Há 900 dias, a sociedade brasileira espera a volta da prisão após condenação em segunda instância. O revisionismo do Supremo Tribunal Federal, em 2019, colocou o Brasil na contramão do mundo. E o silêncio do Congresso Nacional ao não aprovar uma legislação pacificando a execução da pena em segundo grau mantém o Brasil, nesse aspecto, isolado da comunidade internacional. O Estado brasileiro é o único dentre os 194 países que fazem parte da Organização das Nações Unidas (ONU) que não tem em sua legislação a previsão de prisão após condenação em segunda instância.

**Detalhes do problema:**
Reescreva o trecho do texto sobre a prisão em segunda instância que começa nas palavras "Há 900 dias, a" e vai até "de prisão após condenação em segunda instância.", inclusive, substituindo "Congresso Nacional" por "Parlamento".

**Trechos dos dados:**
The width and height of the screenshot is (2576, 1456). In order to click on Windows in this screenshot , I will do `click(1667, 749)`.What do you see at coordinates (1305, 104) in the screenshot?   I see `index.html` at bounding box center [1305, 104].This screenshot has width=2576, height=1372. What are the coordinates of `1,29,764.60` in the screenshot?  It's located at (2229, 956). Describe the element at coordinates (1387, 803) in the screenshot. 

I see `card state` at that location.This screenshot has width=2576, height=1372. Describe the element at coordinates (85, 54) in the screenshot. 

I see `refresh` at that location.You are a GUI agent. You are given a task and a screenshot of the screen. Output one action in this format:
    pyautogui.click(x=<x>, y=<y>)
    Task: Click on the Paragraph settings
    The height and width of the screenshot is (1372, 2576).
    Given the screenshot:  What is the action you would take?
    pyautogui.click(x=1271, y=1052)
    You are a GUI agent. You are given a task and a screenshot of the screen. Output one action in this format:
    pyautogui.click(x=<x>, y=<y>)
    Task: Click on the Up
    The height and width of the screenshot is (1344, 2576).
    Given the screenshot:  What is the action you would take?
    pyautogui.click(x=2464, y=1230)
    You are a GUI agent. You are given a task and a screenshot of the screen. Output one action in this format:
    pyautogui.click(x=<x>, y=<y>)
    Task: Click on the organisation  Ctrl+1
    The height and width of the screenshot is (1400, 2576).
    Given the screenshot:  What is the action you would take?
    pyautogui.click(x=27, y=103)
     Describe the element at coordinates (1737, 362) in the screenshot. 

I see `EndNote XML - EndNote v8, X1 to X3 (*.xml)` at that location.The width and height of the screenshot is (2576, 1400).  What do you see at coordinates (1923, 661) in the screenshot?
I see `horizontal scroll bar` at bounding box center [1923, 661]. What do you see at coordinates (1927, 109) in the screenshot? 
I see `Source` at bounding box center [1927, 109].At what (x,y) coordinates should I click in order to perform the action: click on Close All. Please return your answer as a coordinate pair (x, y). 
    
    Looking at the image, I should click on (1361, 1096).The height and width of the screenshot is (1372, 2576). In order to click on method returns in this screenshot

**Resposta:**
Há 900 dias, a sociedade brasileira espera a volta da prisão após condenação em segunda instância. O revisionismo do Supremo Tribunal Federal, em 2019, colocou o Brasil na contramão do mundo. E o silêncio do Parlamento ao não aprovar uma legislação pacificando a execução da pena em segundo grau mantém o Brasil, nesse aspecto, isolado da comunidade internacional. O Estado brasileiro é o único dentre os 194 países que fazem parte da Organização das Nações Unidas (ONU) que não tem em sua legislação a previsão de prisão após condenação em segunda instância.